-------- RECORDS SUPPLIED --------

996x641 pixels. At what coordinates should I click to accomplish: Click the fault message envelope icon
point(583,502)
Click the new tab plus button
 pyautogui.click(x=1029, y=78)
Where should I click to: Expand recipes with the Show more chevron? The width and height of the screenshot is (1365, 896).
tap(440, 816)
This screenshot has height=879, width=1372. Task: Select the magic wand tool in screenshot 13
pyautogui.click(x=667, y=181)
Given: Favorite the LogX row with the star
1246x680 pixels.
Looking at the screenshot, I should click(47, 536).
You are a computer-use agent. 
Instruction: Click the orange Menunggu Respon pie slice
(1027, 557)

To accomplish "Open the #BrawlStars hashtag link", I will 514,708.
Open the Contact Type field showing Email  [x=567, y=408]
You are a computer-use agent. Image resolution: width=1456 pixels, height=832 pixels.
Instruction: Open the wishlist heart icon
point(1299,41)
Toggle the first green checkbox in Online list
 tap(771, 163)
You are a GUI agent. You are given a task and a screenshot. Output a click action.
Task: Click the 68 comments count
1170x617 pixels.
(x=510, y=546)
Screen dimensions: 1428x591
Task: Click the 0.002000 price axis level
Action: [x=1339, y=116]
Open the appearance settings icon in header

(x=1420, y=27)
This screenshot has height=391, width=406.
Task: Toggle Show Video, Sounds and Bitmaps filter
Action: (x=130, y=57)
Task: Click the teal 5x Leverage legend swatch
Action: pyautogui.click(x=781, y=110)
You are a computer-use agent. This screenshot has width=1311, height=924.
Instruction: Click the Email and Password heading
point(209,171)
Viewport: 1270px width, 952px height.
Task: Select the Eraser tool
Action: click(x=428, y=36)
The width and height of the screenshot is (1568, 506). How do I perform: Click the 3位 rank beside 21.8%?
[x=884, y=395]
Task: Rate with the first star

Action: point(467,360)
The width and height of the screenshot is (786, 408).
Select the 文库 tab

--------

WRITTEN INSTRUCTION: Express the lines from the one containing "The width and height of the screenshot is (786, 408)." through the end of the records, both included, as a JSON list of strings with one string per line and blank lines left out.

SOLUTION TO THE PROBLEM:
[
  "The width and height of the screenshot is (786, 408).",
  "Select the 文库 tab"
]